ESTRATTO DEL DOCUMENTO:

▼

La Corte di Cassazione ha rigettato tutti i motivi. Il primo motivo è stato dichiarato inammissibile, in quanto volto a una rivalutazione del merito probatorio, preclusa in sede di legittimità. Il terzo motivo è stato giudicato infondato, essendo la motivazione del Tribunale chiara nell’individuare il dies a quo della prescrizione.

Dirimente è la reiezione del secondo motivo. La Corte ha chiarito la netta distinzione concettuale tra postumi non permanenti (cioè lesioni ancora in evoluzione e non stabilizzate) e postumi emendabili (cioè lesioni già consolidate e quindi permanenti, ma suscettibili di miglioramento o eliminazione tramite interventi terapeutici, tipicamente chirurgici).

La possibilità di un futuro intervento migliorativo non incide sulla natura permanente dei postumi già consolidati e, soprattutto, non sposta in avanti il termine di decorrenza della prescrizione. La Corte ha sottolineato che far dipendere l’inizio della prescrizione dalla scelta soggettiva del creditore di sottoporsi o meno a un intervento “d’elezione” (cioè non strettamente necessario per la sopravvivenza o la funzionalità minima, ma volto al miglioramento estetico o funzionale) sarebbe contrario alla ratio dell’istituto della prescrizione, che tutela la certezza dei rapporti giuridici ed è di ordine pubblico.

▲

ESERCIZI:
a) Nell'estratto sulla prescrizione, per quale ragione la Corte di Cassazione ha dichiarato inammissibile il primo motivo?
b) Traduci in inglese questa frase dell'estratto sulla prescrizione: "Dirimente è la reiezione del secondo motivo."
c) Trascrivi senza modifiche il passo dell'estratto sulla prescrizione da "La Corte di" a "a quo della prescrizione.".

[Dati di origine]

▼

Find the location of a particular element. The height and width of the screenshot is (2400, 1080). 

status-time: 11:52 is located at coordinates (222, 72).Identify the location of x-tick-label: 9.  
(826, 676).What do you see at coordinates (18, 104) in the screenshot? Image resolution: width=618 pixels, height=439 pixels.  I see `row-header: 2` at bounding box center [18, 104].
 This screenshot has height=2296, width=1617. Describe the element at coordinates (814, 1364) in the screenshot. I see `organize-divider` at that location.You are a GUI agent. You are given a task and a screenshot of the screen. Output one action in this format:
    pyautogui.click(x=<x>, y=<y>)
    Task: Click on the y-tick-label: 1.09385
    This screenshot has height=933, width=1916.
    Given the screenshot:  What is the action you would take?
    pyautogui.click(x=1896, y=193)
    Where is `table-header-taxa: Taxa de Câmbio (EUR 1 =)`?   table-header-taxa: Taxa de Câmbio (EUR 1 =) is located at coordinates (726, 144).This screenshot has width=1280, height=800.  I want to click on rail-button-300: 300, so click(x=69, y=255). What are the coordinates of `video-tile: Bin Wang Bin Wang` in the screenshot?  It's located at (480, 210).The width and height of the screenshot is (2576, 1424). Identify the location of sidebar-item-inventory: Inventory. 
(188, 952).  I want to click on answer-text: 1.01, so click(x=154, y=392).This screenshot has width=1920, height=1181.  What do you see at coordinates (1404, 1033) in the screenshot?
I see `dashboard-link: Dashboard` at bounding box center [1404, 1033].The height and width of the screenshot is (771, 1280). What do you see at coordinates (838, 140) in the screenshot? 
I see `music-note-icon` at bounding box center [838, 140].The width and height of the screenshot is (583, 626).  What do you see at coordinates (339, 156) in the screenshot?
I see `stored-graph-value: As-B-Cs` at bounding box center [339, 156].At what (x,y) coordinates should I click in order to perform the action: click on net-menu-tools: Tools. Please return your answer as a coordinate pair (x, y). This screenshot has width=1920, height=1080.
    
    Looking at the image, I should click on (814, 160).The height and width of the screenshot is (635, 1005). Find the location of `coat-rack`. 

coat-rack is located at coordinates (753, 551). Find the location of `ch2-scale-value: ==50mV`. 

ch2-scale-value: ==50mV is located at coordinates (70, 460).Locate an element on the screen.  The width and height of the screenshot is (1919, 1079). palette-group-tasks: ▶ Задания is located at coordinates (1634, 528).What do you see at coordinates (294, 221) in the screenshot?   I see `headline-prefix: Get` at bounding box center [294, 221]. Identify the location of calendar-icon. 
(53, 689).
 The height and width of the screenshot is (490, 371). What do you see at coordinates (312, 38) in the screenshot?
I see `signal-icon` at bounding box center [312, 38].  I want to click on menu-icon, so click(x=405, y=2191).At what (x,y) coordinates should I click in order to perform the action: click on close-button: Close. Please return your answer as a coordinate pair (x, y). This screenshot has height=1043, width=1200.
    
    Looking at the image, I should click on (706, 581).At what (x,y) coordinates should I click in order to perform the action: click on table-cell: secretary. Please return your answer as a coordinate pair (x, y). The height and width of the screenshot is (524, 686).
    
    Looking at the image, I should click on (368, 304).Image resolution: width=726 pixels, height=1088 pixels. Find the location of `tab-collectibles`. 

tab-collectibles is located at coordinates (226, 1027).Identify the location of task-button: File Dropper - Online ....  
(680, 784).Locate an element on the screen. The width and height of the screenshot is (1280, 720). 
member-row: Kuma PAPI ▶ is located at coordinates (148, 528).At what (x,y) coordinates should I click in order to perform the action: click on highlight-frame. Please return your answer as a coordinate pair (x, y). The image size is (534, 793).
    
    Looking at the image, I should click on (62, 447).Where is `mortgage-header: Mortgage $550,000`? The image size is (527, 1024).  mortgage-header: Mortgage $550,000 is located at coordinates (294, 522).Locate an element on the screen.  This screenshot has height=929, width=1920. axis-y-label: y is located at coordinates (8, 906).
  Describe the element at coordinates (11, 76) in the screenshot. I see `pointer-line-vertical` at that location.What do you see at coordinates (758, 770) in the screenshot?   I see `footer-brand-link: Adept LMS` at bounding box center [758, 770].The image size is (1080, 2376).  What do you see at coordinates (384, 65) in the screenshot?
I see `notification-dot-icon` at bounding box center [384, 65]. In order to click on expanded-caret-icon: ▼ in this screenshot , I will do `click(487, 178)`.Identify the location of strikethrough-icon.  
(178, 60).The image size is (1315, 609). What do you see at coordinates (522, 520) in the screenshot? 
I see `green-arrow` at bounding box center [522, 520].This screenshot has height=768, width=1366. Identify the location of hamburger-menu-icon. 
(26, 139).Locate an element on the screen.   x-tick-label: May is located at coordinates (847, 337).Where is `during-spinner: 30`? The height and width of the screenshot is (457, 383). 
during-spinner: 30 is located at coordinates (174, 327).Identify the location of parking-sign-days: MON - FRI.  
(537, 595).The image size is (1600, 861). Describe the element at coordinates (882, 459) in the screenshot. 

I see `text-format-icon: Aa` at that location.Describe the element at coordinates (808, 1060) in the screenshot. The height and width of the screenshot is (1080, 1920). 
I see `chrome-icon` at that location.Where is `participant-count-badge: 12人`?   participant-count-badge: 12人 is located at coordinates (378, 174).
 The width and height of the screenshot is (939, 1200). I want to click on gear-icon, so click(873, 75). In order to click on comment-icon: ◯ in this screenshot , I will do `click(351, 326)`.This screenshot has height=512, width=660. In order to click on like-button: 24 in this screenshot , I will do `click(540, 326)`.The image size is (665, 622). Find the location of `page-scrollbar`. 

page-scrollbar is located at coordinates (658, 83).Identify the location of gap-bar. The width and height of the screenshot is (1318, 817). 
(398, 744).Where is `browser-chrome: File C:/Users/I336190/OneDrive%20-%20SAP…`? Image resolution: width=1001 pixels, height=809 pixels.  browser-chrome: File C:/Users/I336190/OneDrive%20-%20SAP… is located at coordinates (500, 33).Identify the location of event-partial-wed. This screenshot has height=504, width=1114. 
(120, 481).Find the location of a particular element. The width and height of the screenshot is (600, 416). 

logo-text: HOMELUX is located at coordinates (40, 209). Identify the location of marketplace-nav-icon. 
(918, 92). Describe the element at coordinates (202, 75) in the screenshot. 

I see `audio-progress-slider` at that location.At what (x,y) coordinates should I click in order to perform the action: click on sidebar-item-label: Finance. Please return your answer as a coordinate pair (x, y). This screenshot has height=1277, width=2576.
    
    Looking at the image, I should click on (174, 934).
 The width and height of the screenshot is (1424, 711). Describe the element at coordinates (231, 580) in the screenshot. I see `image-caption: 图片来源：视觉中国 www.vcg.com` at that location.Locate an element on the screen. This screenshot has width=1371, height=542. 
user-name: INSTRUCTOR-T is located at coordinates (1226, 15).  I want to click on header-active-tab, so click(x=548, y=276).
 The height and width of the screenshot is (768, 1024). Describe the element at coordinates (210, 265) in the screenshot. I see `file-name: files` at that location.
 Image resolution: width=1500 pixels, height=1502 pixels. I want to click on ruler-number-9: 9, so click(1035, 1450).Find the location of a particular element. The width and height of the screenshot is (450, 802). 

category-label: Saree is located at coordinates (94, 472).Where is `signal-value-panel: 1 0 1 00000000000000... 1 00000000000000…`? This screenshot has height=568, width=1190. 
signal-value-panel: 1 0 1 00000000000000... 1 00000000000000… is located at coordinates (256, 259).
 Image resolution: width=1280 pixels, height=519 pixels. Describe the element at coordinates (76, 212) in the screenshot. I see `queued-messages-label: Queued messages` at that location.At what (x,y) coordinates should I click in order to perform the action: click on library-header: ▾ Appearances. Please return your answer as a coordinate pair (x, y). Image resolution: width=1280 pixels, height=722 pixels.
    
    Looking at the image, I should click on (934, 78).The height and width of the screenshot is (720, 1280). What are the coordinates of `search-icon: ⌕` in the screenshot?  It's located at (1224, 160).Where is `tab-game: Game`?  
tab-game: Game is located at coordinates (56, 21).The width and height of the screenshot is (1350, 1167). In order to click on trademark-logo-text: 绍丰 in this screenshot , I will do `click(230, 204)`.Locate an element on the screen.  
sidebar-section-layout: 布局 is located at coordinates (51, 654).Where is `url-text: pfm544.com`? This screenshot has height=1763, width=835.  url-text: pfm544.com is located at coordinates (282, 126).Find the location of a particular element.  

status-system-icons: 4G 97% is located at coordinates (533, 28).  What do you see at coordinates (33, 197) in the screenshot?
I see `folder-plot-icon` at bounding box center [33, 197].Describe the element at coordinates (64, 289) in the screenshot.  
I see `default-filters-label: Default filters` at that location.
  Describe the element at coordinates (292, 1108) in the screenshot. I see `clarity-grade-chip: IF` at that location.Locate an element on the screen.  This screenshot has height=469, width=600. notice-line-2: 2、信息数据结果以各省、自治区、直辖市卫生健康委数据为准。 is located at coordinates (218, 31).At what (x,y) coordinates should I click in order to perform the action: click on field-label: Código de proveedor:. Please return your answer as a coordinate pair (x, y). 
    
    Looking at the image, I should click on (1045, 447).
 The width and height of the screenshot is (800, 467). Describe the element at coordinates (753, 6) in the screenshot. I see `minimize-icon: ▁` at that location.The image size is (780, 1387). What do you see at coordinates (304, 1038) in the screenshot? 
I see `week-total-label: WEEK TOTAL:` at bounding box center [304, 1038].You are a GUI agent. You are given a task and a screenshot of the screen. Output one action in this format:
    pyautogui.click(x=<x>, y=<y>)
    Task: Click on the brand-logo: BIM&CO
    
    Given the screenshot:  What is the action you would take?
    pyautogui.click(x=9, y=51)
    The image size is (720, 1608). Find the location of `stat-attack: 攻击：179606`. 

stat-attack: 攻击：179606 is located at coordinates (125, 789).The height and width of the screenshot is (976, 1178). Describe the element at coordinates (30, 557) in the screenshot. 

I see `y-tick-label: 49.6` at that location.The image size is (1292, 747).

▲

SOLUZIONI DEGLI ESERCIZI:
a) Perché era volto a una rivalutazione del merito probatorio, preclusa in sede di legittimità.

b) The rejection of the second ground is decisive.

c)
La Corte di Cassazione ha rigettato tutti i motivi. Il primo motivo è stato dichiarato inammissibile, in quanto volto a una rivalutazione del merito probatorio, preclusa in sede di legittimità. Il terzo motivo è stato giudicato infondato, essendo la motivazione del Tribunale chiara nell’individuare il dies a quo della prescrizione.